GraphAware Empowers Intelligence Analysts With AI Assistant Called Maestro

April 24, 2025 · 4 min read

AI assistant Maestro lets intelligence analysts explore their data using natural language—without compromising client data security

GraphAware Hume has introduced a substantial new feature in its 2.26 release. It’s an AI assistant called Maestro which creates a groundwork for analysing knowledge graphs using LLMs. Using natural language questions instead of queries, the analysts can now quickly explore the knowledge graph to uncover new insights, generate code snippets, summarise important facts or get in-depth contextual help while working with GraphAware Hume.

“Our vision is to empower analysts to efficiently do the work they excel at. With Maestro, they don’t need to spend time on routine tasks that the machine can do for them,” explains Christophe Willemsen, Chief Technology Officer at GraphAware. He adds that LLM-based systems introduce new security challenges, and the team takes every precaution to protect client data and mitigate hallucinations. Graphs and LLMs are a natural combination for retrieving accurate answers: the structured information in the graphs provide a framework for LLMs to keep their answers in line with the data.

Security is a priority

Due to the sensitive nature of the work of law enforcement and intelligence agencies, the primary focus when designing Hume Maestro has been security. “GraphAware Hume is designed with a tight focus on access control and security in mind and Maestro conforms to that vision,” adds C. Willemsen. Even if using LLM to query data in the knowledge graph, the users will not be able to get to the data they shouldn’t see.

At the same time, confidential data from the organisation will not be leaked through prompts to the online LLMs – a significant worry for agencies working with sensitive information. “We are employing PII identification and anonymisation techniques to comply with security requirements of our clients,” C. Willemsen explains.

Confidence in the answers from an LLM is crucial, so a lot of care has been taken to prevent and avoid the tendency of LLM models to hallucinate results. It’s a known fact that LLMs are eager to provide positive answers even if it means they make it up. This tendency can be taken care of at the prompt engineering stage so that Maestro doesn’t provide made up answers. 

AI Assistant for Hume

Maestro adds the ability to directly interact with the LLMs of the client’s choice. Both online (OpenAI and Azure) and on-premise models (Ollama) are already supported.  Other LLMs are easy to add, including internal models trained and hosted by the client.

In its beta version, Hume Maestro already contains the documentation of GraphAware Hume, helping the analysts quickly check the specifics for the function or feature they want to use, including specific code suggestions when designing the layout of Action Boards or Python scripts and Cypher queries. All the usual LLM features such as summarisation and translation of content are of course available as well. 

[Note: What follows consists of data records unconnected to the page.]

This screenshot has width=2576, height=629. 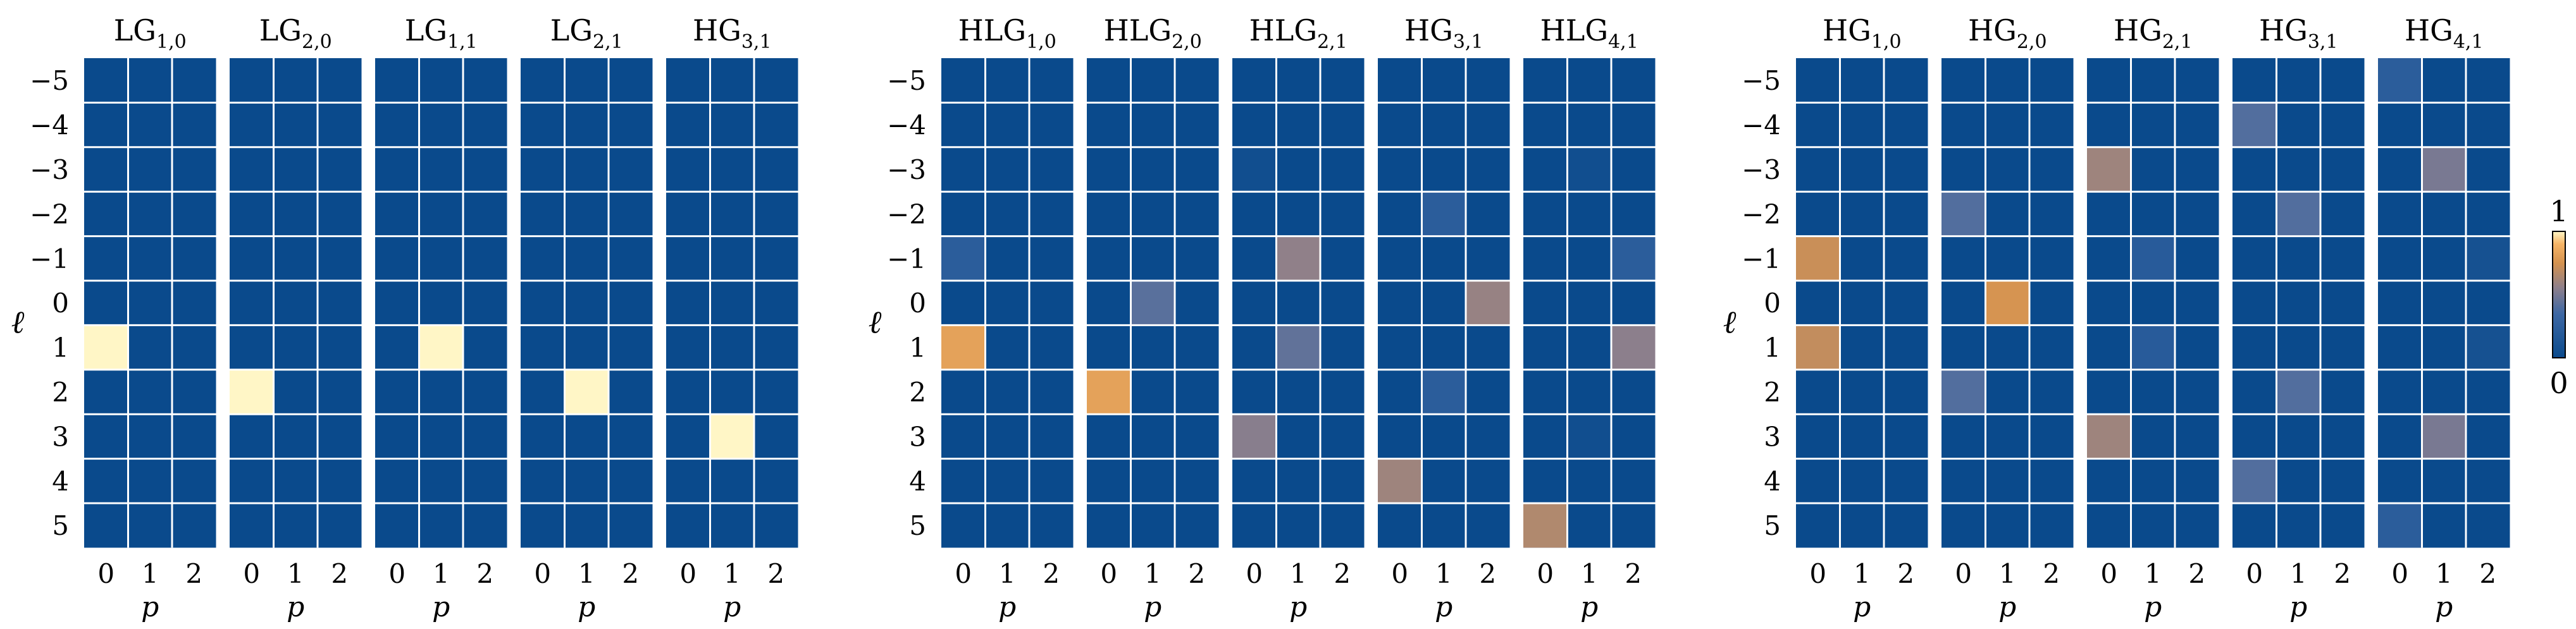 I want to click on panel-title-subscript: 3,1, so click(x=2323, y=42).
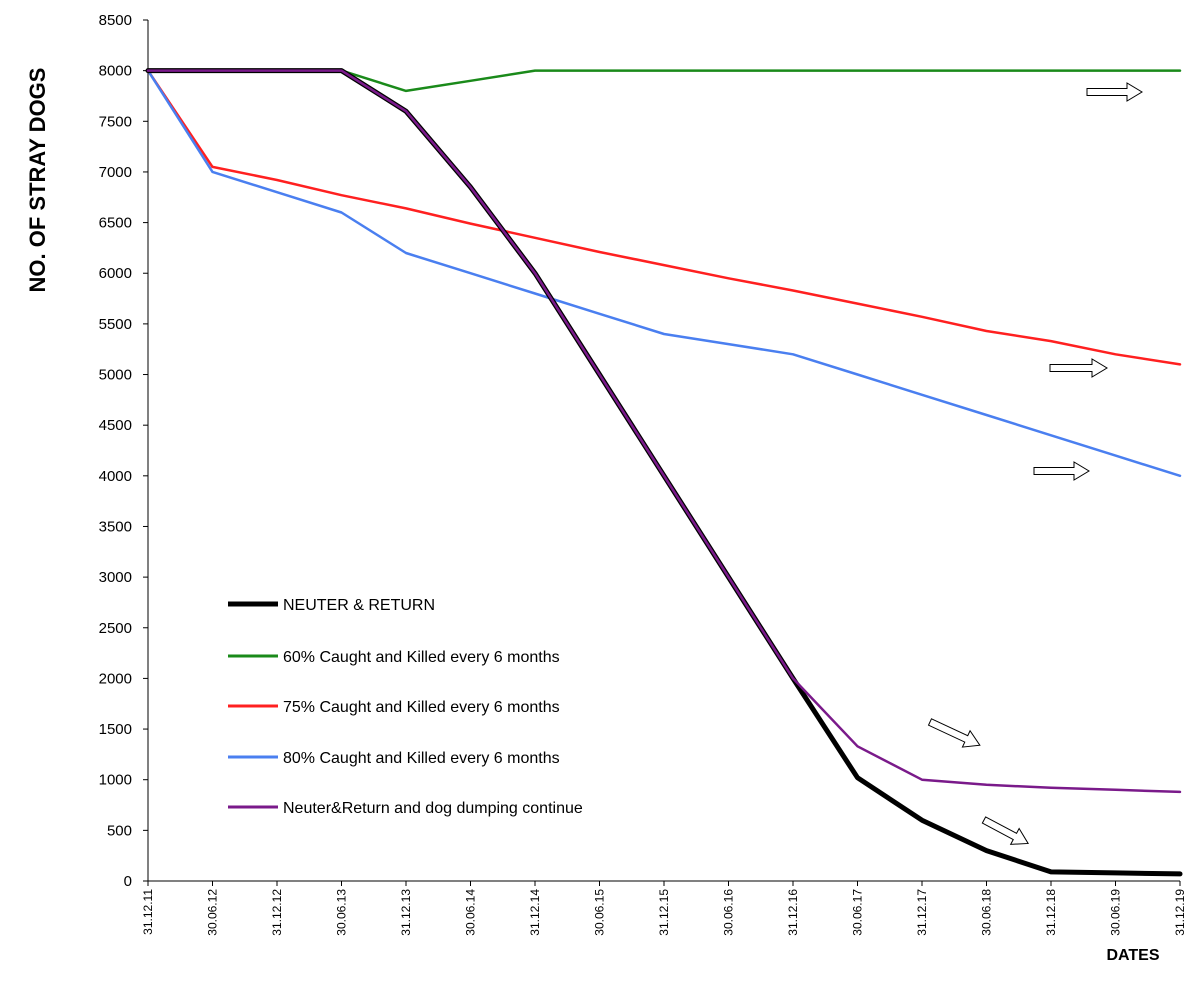  I want to click on x-tick-label: 30.06.12, so click(213, 912).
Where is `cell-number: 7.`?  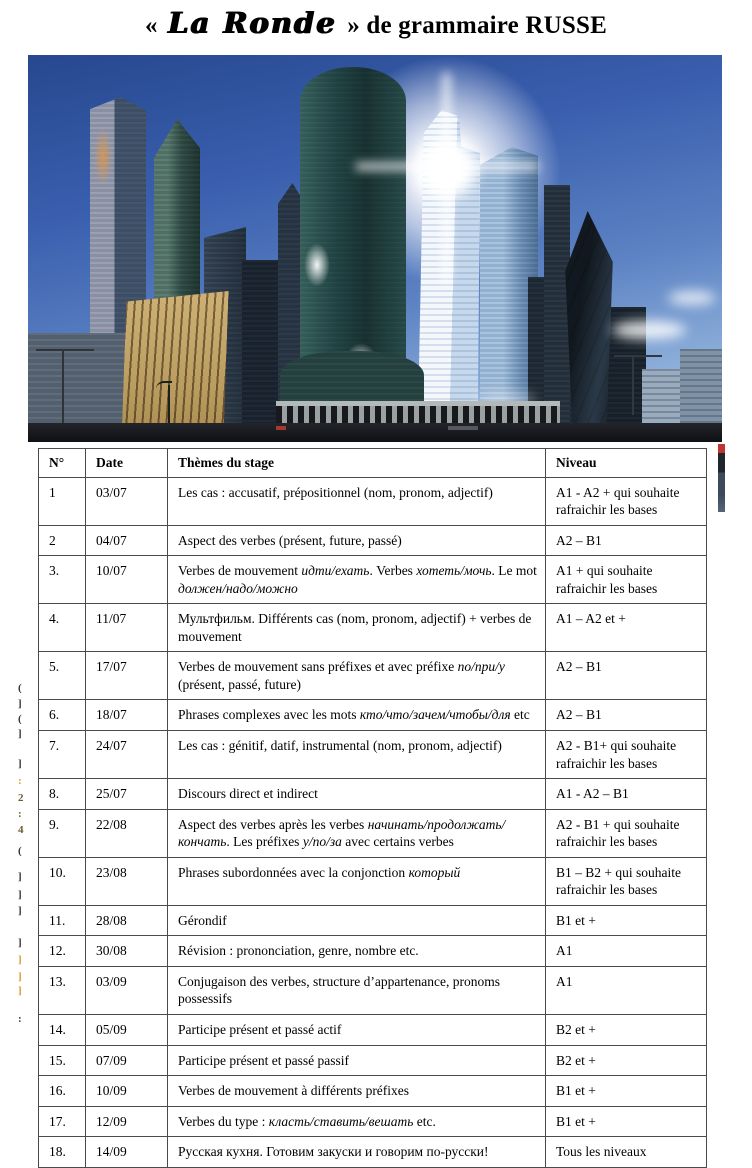 cell-number: 7. is located at coordinates (62, 755).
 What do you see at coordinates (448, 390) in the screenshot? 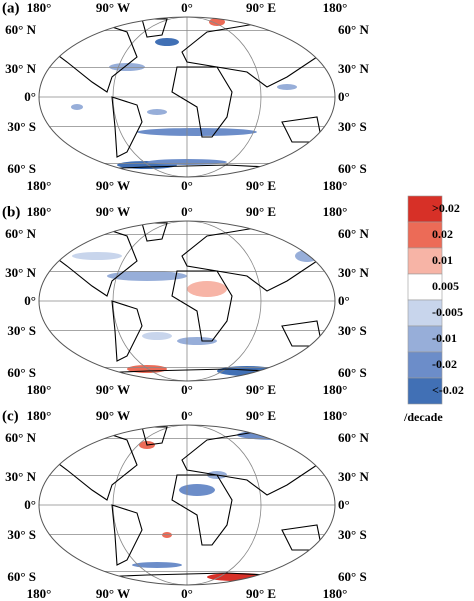
I see `legend-label: <-0.02` at bounding box center [448, 390].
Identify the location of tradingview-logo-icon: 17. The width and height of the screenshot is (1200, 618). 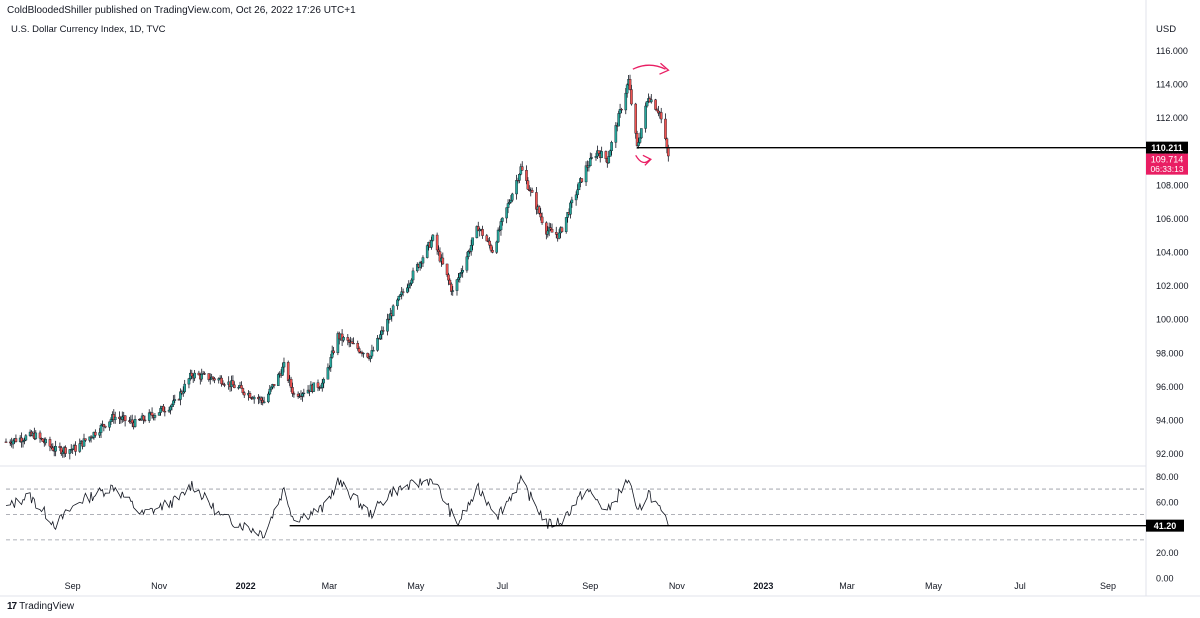
(12, 606).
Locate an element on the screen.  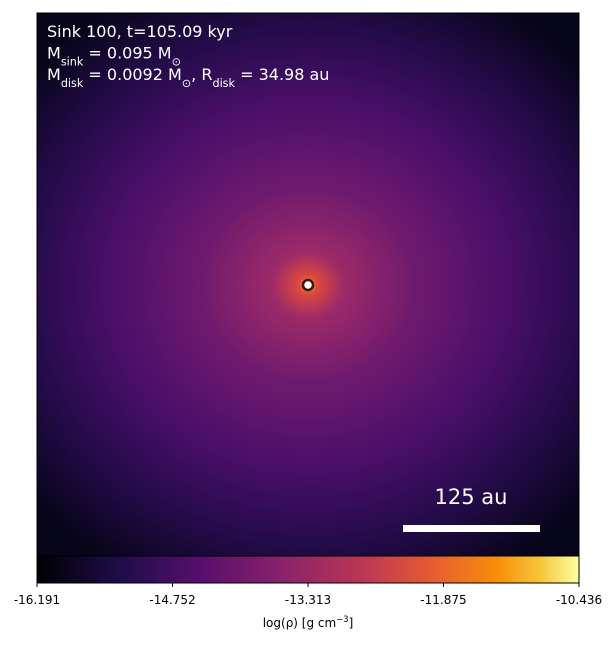
annotation: Sink 100, t=105.09 kyr is located at coordinates (140, 32).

With this groundwork in place, the plan for the upcoming months is to allow clients to add their analytical and other documentation as well, having all the necessary organisational reference at hand at all times. Maestro can also produce a high level report on the current state of an ongoing analysis. Producing reports is a time-consuming task for analysts and the LLMs are capable of doing most of the heavy lifting.

Talk to your data

The activity where the hallucinations would hurt the most is interacting with a knowledge graph. Maestro now allows the users to talk to their graphs using natural language instead of queries, quickly retrieving necessary information from the existing data. This gives access to the intelligence to people not familiar with the query language such as police officers.

They can ask for specific information about a suspect, a vehicle or an address and the LLM will provide the answer in seconds without the need for the users to consult the graph or know the query language. They can quickly see suspect’s connections to other people, usual places where he can be found during specific times of the day and much more. Even in large knowledge graphs, retrieving information about indirect or complex relationships takes seconds.

While Maestro is still in beta, it’s already a powerful tool with lots of features being added with every release of GraphAware Hume.